Exercise goal. Copy out, word for word, the entries from the line containing "You are a GUI" through the end of the entries, including both ends. Leave out the pictures.

[Start of Records shown]

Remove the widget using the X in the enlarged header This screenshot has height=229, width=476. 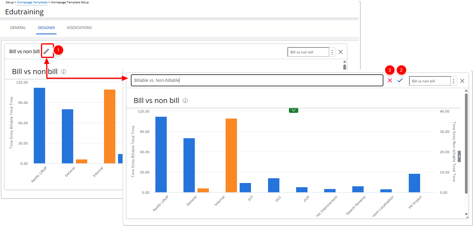(462, 81)
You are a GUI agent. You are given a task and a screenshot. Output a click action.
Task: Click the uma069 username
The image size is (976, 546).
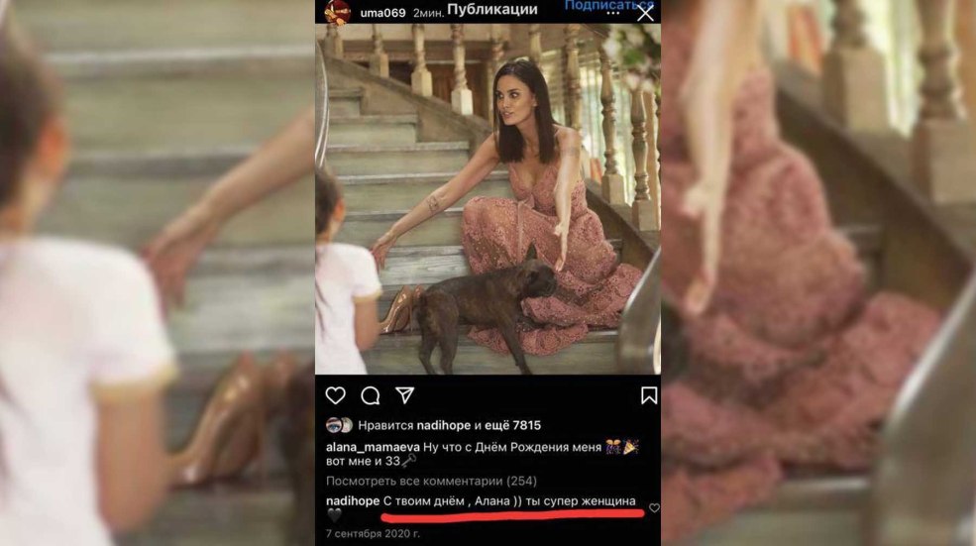point(382,13)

[End of Records shown]

Task answer.
You are a GUI agent. You are given a task and a screenshot. Output a click action.
Task: Click the uma069 username
The image size is (976, 546).
point(382,13)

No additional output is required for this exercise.